Tudo isso se iniciou com a perseguição da ciência pela religião na Idade Média, quando a ciência mostrava um mundo diferente daquele apresentado pelas religiões dominantes, gerando revolta, ressentimento e descrédito diante da manutenção de mentiras. O resultado disso, hoje em dia, é o oposto: a “comunidade científica” reluta em aceitar pesquisas na área espiritual.
A evolução das espécies, segundo o próprio Charles Darwin, não é algo comprovado, mas algo que é lógico se observarmos os animais, incluindo o ser humano, que é um animal racional.
Da mesma forma, se analisarmos diversas pesquisas, com evidências ou provas nessas áreas — das quais colocamos algumas aqui no site —, então se torna muito mais lógico, do que a própria teoria das espécies, que a vida após a morte, a reencarnação e a mediunidade realmente existem.
Existiram, em muitas culturas antigas e ainda hoje, crenças nessas três coisas: a vida após a morte, a reencarnação e a mediunidade. Em diversas culturas de milênios atrás, quando não existiam viagens entre povos distantes e muitas civilizações não se conheciam — inclusive culturas tribais —, praticava-se e acreditava-se nas mesmas coisas. Então, podemos afirmar que isso seria invenção de apenas um povo, sendo que muitos povos que não se conheciam praticavam as mesmas crenças?
Por que não pensar no que parece mais lógico: que o plano espiritual e o divino cuidam de nós e se comunicam conosco desde tempos imemoriais para nos ajudar?

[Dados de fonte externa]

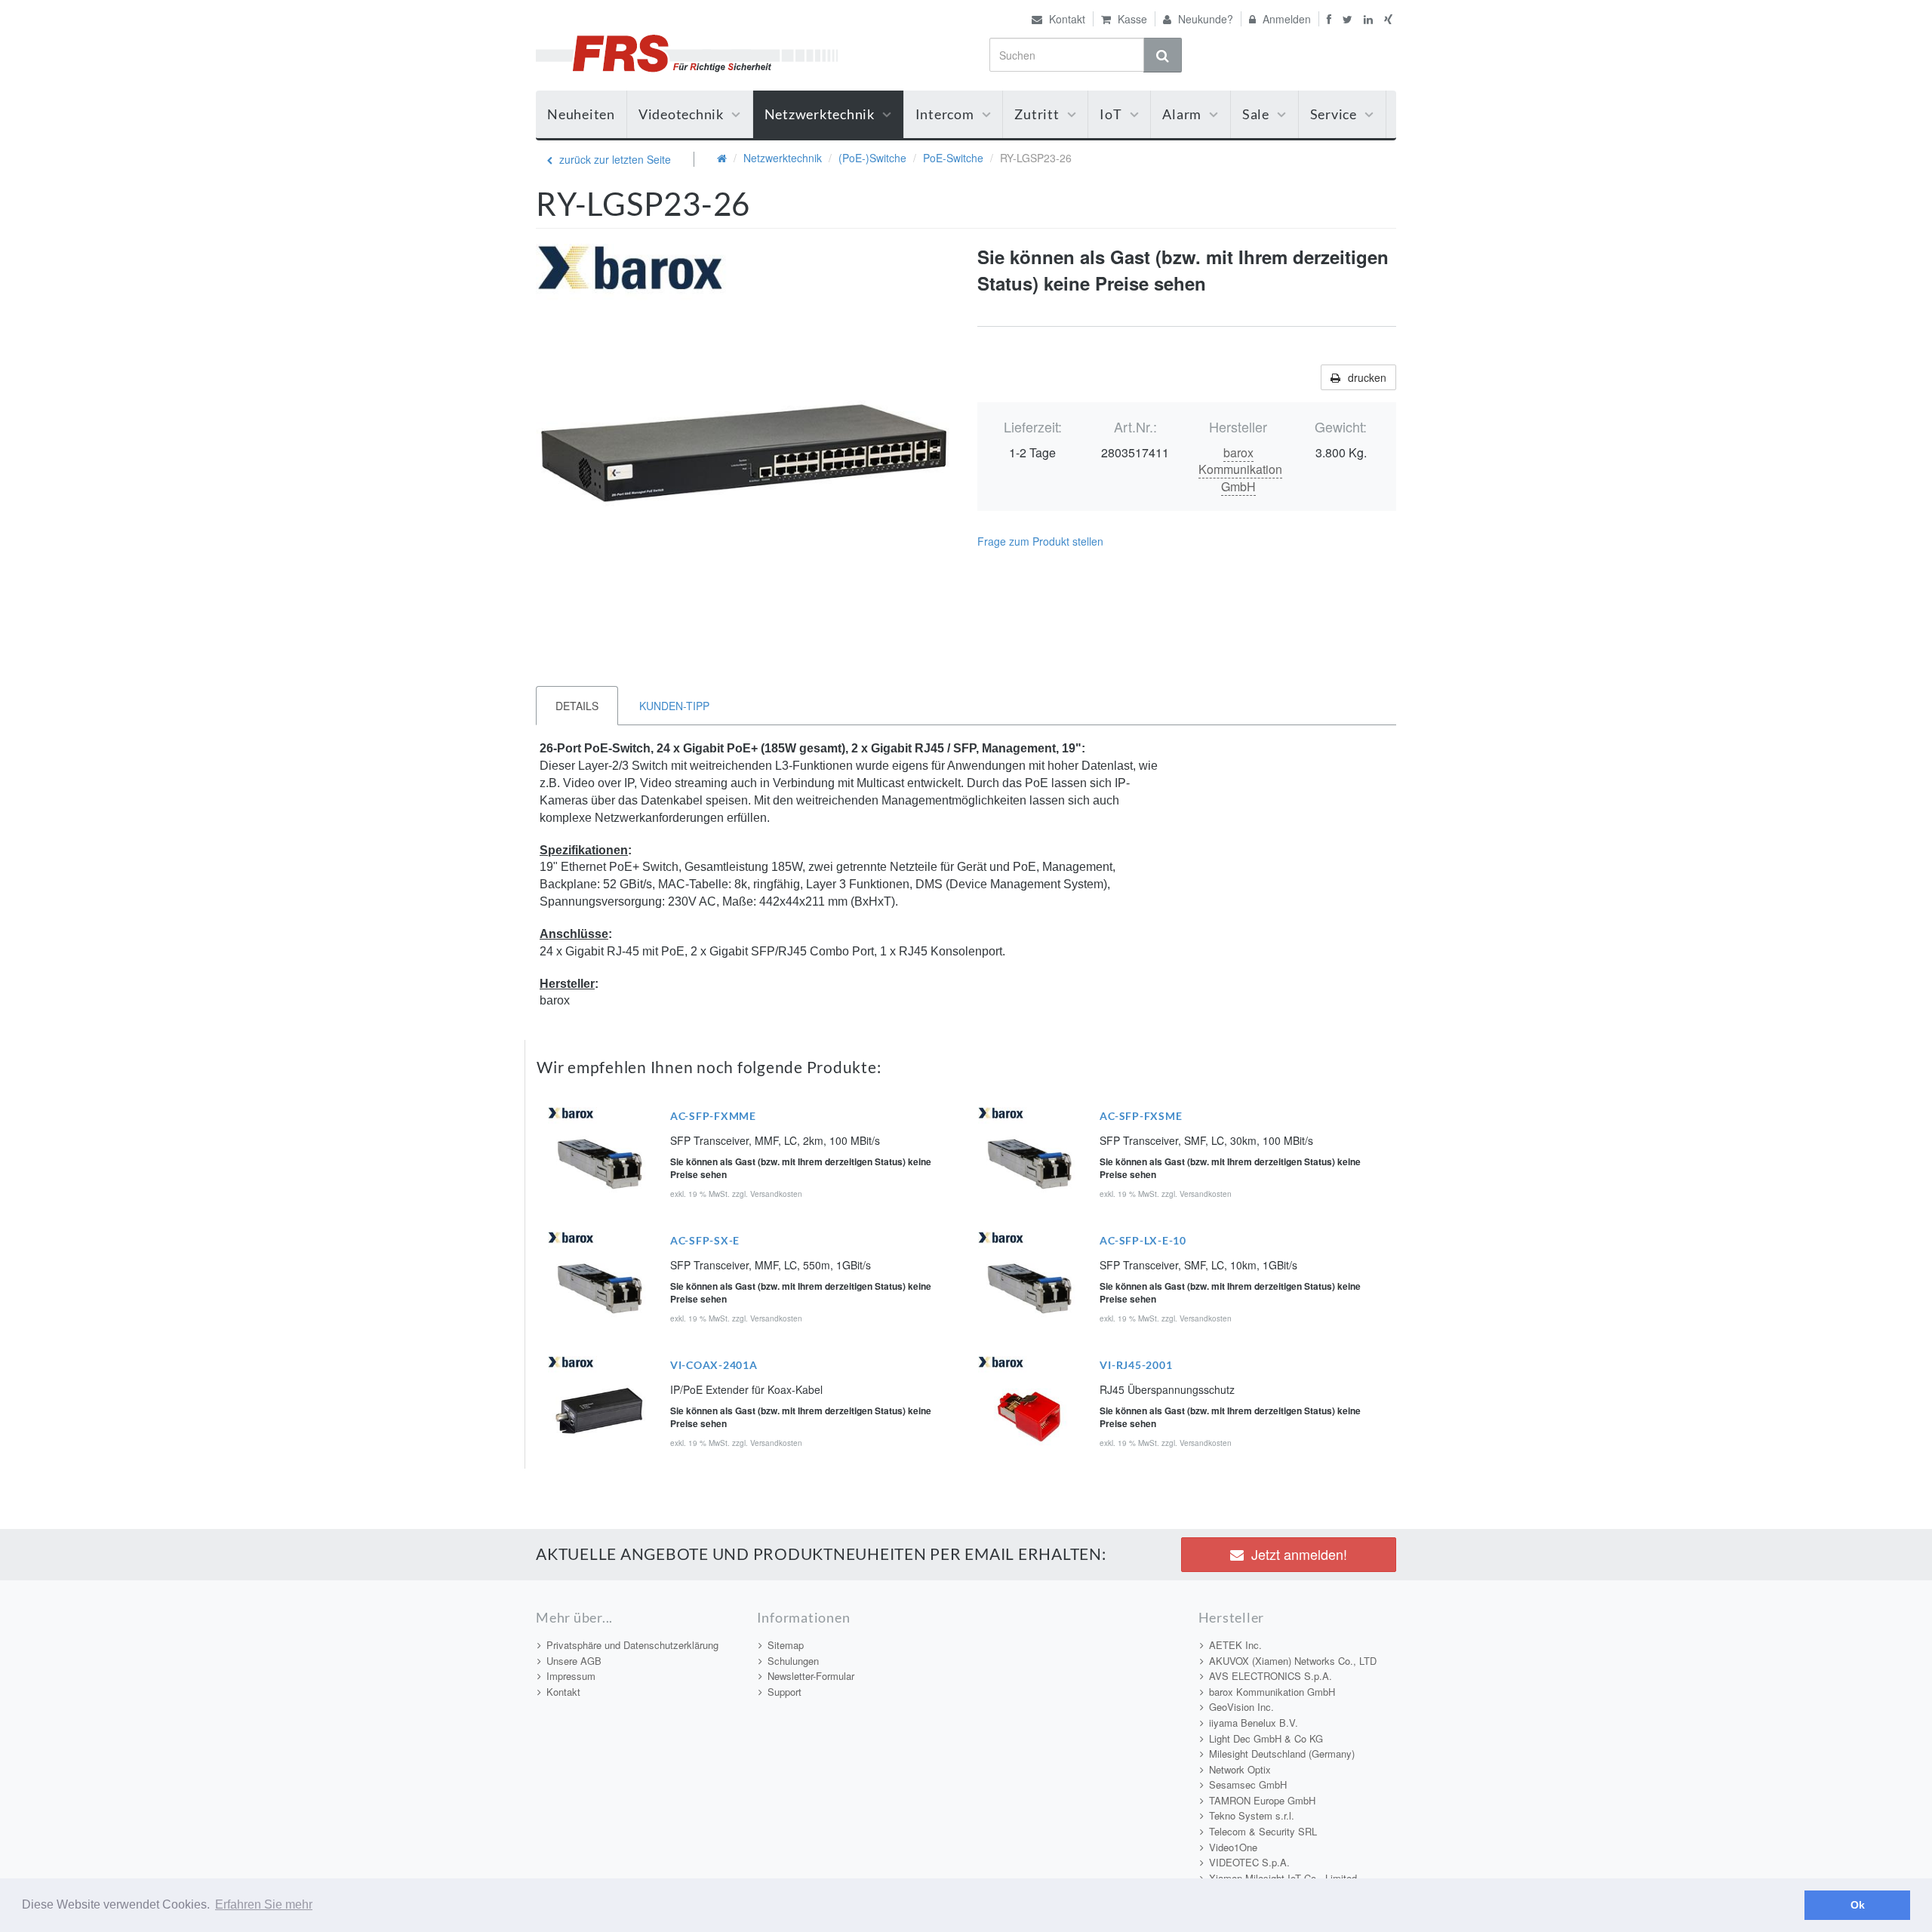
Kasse (1131, 18)
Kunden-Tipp (674, 705)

É na paranormalidade e na mediunidade que surgem as revelações espirituais.
Se compararmos muitas crenças, veremos que elas são parecidas ou iguais: o plano espiritual inferior sempre fica embaixo e é ruim, um local de sofrimento, enquanto o superior sempre fica acima e é bom.
Também existe a ideia de que são nossas atitudes que definem para onde vamos quando morremos, sejam elas boas ou ruins.